After those opening sequences, though, the story quickly collapses under the
weight of its unwieldy ambitions. We get the story's MacGuffin: an ancient
"dream stone," which can grant a person a single wish.
We meet a couple new characters: Barbara Minerva (Kristen Wiig, whose proximity
to Michelle Pfeiffer’s Catwoman is too obvious to ignore), who works at the
Smithsonian with Diana and wishes to be like her, and Maxwell Lord (Pedro
Pascal), a con artist of a phony business tycoon who wants the stone for reasons
that don't make much sense—but basically amount to megalomania. After Diana
makes her wish, Steve Trevor (Chris Pine), the man whom Diana still loves and
who died at the end of the last film, returns—or his soul does, in the body of
another man (Don't think about the moral and legal implications of this setup).
The CGI is overabundant, unflattering, and generally gummy, with a total vacuum
of dazzling set pieces and nothing that ever comes close to Diana’s striking
charge across No Man’s Land in the last film. By the end of the feature, no
matter Wiig’s frazzled charm and feline angst, Cheetah is a lame, shallow baddie
that exists only to bash against Diana when the plot calls for an action scene.
The movie spends a lot time—far too much—with Maxwell, as he grants wishes
across the globe and somehow becomes incredibly powerful as a result, and with
Barbara, as she becomes stronger and more morally compromised, and with Diana,
who basically gives up her heroic ways to spend more time with Steve and starts
losing her powers as a consequence of her wish.

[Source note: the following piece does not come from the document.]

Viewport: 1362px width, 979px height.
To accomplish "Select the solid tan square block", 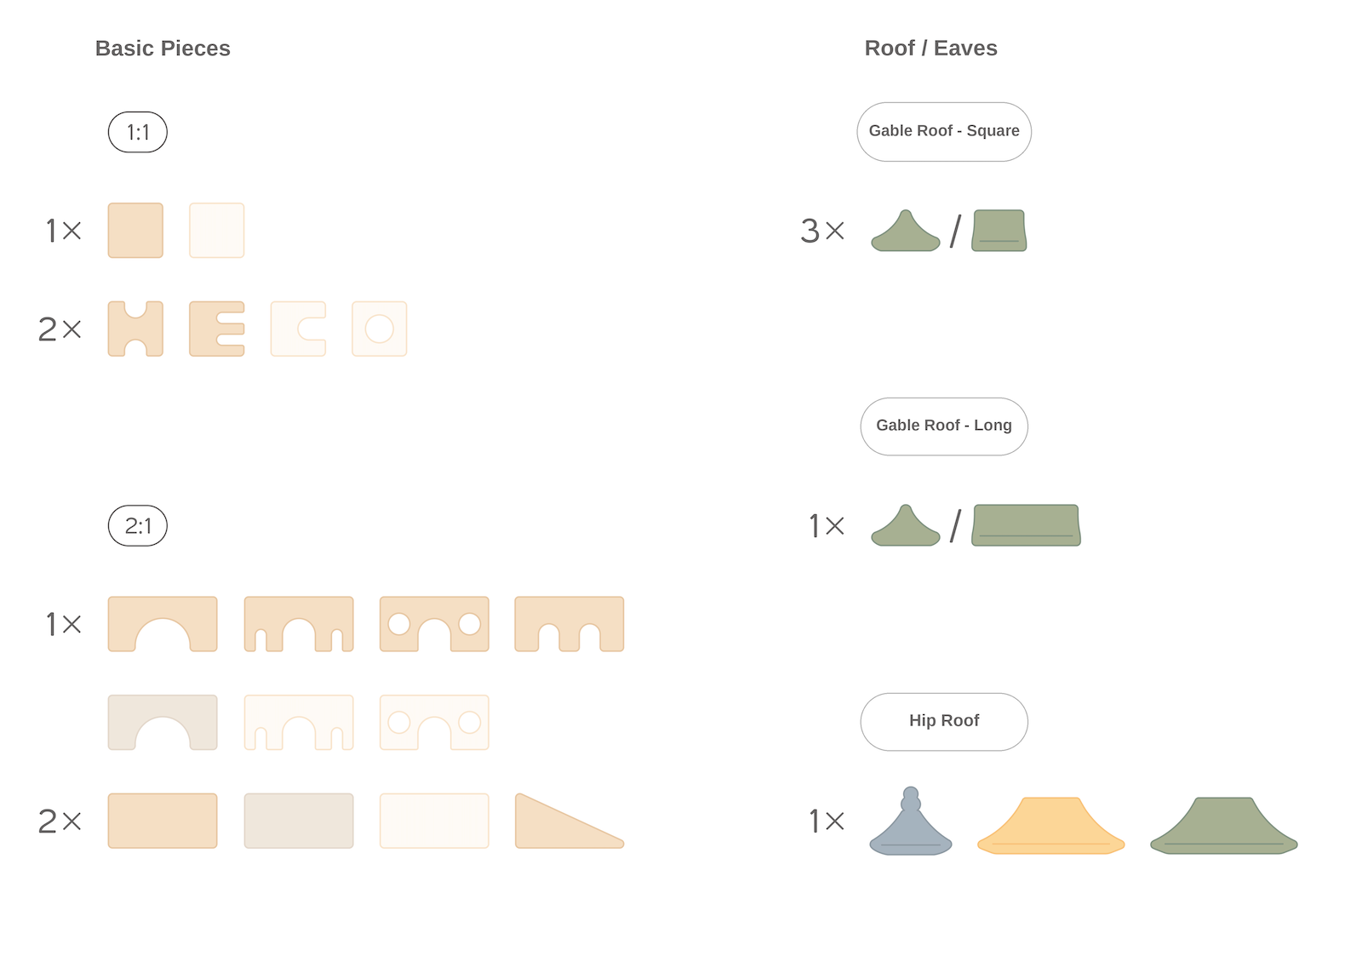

The plot tries to do way too
many things—Maxwell's convoluted plan involving oil supplies and becoming an
autonomous tyrant, Barbara's gradual transformation into a villain (who somehow
shows up inside the White House in the middle of a fight), some comedy bits
involving Steve and his discovery of a strange, new world.
In the process, the movie loses any sense of Diana/Wonder Woman, who fights, of
course (The action sequences are quite diminished, because the stakes of the
entire story are so unclear), but primarily spends her time cooing with Steve
and being hindered by her fear of losing him again. The relationship's big
emotional payoff, taking place amidst such chaos that the threat of nuclear war
is just a background item, is essentially a rehash of the first film's big
emotional payoff. It makes us wonder what, exactly, Steve's return actually does
for this story and, more vitally, for our hero.

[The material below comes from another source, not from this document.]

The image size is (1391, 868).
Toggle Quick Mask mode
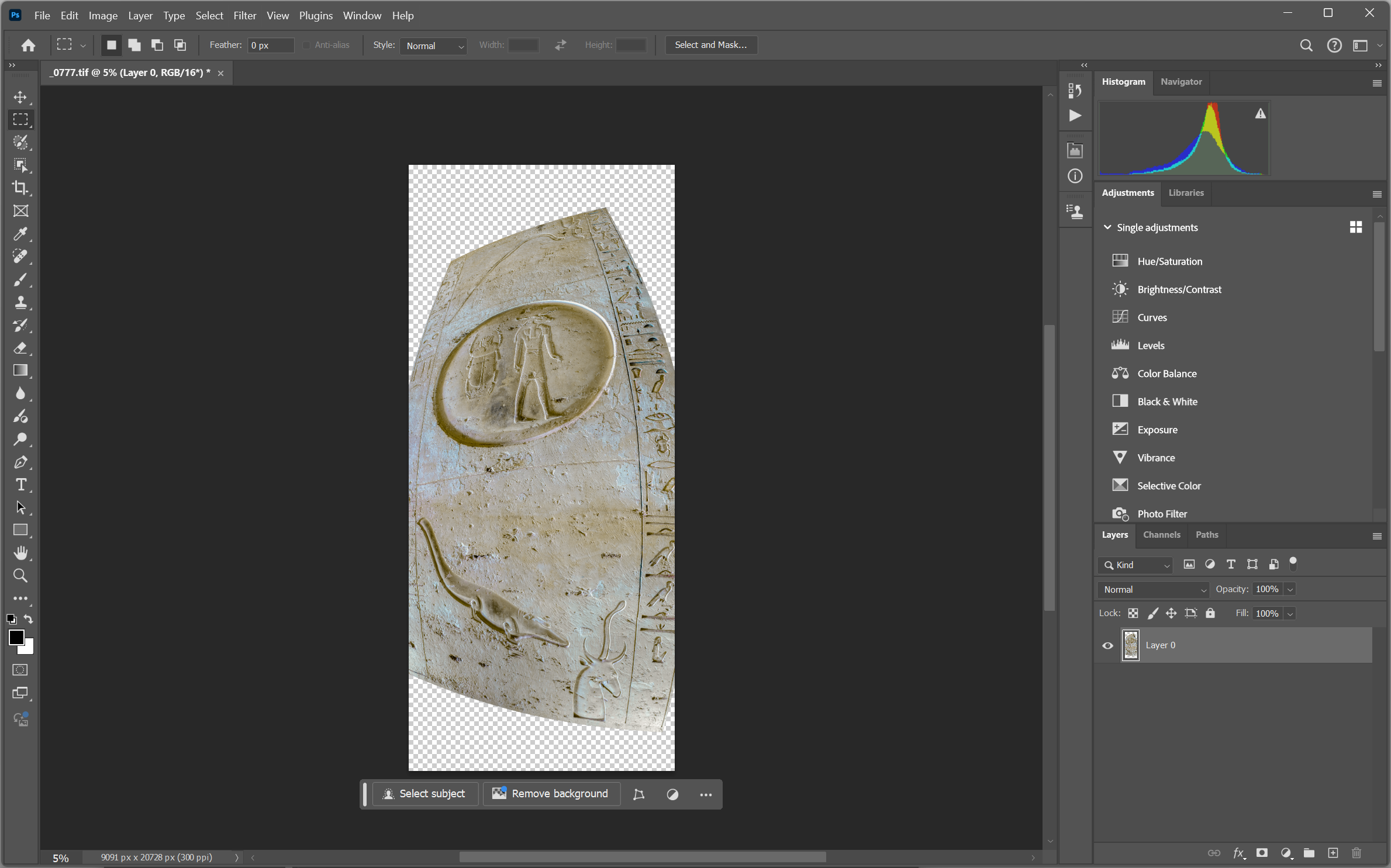pyautogui.click(x=20, y=670)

The filmmakers certainly don't seem to know. Indeed, WW84 shows that they've
lost all understanding of this superhero, who becomes lost in a plot in which so
many things happen that nothing of value actually does happen. Themes of truth
prevailing over greed and the dangers of seeking excess are so obvious and
juvenile that it makes you wonder how Jenkins still falls face-first into the
pratfall of her own critique. For a movie that’s so eager to condemn “more”, it
certainly goes for broke cashing out all it can with very little narrative
currency. Excess for its own sake is an ugly thing, the film insists, and yet
Wonder Woman 1984 rarely even attempts to define its storytelling purpose,
purpose beyond capitalizing on endless franchising and the accompanying stacks
The details are so slapdash and arbitrary that, even at an utterly inexcusable
151 minutes, it appears that certain story beats are just outright missing. At
one point, Diana changes costumes off-screen, sometime after she is whipping her
way across lighting and then just full-on flying (?). Somewhere within this
time, she is able to completely change costumes into a shiny gold outfit that
I’m certain will boost action figure sales – and seems designed to do only that.
And yet, this seems the only reason for the existence and inclusion of this
moment. A prime and egregious example of a movie that give lip service to
calling out waste and excess and yet is content to waste audiences time on a
careless and uneventful blockbuster of excess.